A new report published in The Lancet reveals that Official Development Assistance(ODA) in support of maternal, newborn and child health (MNCH) programs increased in 2007 and 2008, yet concerns persist over how countries are prioritized. ODA for MNCH programs increased from $4.7 billion in 2007 to $5.4 billion in 2008 for all developing countries, with Countdown priority countries receiving 71.6% of MNCH aid in 2007, and 75.6% in 2008. Increased flows of ODA are in large part due to the efforts emerging from the Accra Agenda for Action and the Paris Declaration on Aid Effectiveness, which also called for a larger proportion of MNCH ODA to be disbursed as grants, not loans.

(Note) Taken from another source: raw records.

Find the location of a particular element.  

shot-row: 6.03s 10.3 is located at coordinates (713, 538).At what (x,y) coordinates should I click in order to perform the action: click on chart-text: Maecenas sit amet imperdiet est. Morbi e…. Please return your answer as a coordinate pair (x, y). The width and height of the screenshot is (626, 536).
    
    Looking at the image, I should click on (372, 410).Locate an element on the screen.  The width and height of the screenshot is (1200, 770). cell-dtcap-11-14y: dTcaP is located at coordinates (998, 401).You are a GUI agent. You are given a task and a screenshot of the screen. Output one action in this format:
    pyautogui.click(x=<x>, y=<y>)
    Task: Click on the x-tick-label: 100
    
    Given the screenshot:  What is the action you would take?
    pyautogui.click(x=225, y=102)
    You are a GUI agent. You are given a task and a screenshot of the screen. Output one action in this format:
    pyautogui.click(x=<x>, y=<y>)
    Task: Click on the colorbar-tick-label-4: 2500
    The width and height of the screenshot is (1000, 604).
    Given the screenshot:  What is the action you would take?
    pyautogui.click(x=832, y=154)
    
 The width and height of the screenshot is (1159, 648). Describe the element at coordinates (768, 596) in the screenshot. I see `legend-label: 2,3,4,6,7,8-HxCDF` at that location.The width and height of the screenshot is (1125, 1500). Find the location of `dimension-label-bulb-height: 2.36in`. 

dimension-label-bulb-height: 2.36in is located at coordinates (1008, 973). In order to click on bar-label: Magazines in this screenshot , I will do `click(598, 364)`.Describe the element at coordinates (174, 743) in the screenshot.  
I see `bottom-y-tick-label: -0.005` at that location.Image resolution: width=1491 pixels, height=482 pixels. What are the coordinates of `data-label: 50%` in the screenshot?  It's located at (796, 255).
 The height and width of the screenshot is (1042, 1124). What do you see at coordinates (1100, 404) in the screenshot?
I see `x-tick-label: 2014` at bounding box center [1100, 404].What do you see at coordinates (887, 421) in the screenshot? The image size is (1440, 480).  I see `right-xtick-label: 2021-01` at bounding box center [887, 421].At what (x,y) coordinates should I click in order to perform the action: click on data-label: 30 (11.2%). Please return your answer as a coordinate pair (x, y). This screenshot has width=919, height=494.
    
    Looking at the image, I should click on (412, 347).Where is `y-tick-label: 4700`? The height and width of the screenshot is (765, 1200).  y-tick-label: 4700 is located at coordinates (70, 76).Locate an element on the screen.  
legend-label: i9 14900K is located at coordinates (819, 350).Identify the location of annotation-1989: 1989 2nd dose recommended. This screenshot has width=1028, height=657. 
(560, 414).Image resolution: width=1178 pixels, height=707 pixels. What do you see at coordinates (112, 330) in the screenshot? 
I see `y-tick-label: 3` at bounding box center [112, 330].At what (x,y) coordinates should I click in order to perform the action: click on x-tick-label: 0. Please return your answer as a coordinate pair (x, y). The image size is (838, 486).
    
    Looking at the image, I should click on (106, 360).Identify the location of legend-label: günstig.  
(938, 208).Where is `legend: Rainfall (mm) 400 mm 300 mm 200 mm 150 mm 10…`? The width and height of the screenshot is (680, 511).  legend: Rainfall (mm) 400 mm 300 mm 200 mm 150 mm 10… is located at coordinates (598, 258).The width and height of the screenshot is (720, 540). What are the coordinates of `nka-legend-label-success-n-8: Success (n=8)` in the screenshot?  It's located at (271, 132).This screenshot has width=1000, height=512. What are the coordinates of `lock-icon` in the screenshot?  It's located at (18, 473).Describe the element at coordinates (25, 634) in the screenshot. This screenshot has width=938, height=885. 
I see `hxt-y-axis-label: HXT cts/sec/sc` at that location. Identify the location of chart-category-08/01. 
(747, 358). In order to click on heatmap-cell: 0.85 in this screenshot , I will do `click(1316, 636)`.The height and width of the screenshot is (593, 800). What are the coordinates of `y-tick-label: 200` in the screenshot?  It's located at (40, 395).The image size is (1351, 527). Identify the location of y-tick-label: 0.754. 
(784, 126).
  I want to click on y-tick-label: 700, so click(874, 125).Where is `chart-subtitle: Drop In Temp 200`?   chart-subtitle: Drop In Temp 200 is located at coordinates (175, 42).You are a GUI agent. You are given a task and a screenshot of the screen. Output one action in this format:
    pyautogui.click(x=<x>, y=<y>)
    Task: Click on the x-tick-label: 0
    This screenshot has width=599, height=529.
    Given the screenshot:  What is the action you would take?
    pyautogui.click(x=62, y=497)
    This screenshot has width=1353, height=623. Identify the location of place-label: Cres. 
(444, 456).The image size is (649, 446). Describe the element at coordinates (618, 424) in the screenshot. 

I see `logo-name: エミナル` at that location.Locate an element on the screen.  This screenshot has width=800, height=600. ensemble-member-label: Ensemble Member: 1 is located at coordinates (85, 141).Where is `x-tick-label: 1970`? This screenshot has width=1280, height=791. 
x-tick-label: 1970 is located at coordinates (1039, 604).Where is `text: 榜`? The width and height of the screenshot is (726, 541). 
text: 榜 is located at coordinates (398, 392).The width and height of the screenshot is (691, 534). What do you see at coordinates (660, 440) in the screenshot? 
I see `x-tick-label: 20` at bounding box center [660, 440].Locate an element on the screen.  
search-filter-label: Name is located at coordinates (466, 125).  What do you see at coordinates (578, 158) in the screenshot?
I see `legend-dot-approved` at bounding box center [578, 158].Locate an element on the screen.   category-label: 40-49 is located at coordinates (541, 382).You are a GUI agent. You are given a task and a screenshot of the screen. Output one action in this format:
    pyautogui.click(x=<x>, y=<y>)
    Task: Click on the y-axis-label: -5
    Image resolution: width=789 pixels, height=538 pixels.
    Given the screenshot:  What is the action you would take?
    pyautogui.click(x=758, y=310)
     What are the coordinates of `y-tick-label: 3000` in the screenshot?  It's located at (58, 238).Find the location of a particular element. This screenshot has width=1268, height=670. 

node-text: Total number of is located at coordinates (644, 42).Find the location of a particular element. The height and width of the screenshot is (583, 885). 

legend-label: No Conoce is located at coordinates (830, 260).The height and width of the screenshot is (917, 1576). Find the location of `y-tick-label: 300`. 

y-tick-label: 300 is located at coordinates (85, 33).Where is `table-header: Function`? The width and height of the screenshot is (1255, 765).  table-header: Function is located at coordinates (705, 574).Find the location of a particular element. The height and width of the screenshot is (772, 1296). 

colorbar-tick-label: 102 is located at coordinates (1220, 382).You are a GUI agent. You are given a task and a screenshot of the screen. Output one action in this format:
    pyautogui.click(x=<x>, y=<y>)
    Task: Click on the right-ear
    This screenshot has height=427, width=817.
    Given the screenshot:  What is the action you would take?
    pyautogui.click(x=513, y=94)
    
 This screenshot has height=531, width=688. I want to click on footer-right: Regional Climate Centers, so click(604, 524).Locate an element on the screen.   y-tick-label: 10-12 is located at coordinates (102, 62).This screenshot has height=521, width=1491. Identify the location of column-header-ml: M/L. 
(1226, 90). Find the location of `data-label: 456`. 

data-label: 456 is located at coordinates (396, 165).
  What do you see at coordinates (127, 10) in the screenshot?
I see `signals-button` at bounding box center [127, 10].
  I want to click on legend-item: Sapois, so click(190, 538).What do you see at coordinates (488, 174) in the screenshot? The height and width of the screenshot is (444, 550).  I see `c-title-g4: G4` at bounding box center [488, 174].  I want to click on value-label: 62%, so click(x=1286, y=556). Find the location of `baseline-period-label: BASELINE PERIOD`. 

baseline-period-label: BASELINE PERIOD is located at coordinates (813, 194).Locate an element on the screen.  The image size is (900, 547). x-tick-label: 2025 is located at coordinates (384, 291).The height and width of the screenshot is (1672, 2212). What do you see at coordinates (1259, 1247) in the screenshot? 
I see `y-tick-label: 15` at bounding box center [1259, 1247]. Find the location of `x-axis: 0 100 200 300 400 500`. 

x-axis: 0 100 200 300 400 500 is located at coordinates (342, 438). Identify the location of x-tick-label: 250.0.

Several donors have significantly scaled up aid, and MNCH aid in particular. The GAVI Alliance and the Global Fund together have increased their aid by a factor of nearly five from 2003 to 2008. The USA and the UK are the largest bilateral donors to MNCH aid. The World Bank is the largest multilateral donor, with UNFPA in a very close second place. However, the World Bank’s aid to MNCH programs in particular are lower in 2007 and 2008 than in previous years.
Integrated health-care projects, including primary health care, hospitals and health systems strengthening activities accounted for 30.6% of all project-based MNCH funding in 2008. Malaria and HIV-related programs accounted for 20.4%, though this number greatly varied from country to country. The only project type with a decreased value from 2003-2008 was the Integrated Management of Childhood Illness.
While ODA is designed to provide aid to countries most in need, this was found to not always be the case. For example, Niger and Chad have some of the highest rates of maternal mortality, yet they consistently received less ODA for maternal and newborn health per live birth than many other countries with lower mortality and greater resources. While increased aid should be celebrated, it is critical that prioritization is also analyzed and that needed adjustments are made to reach MDG 5.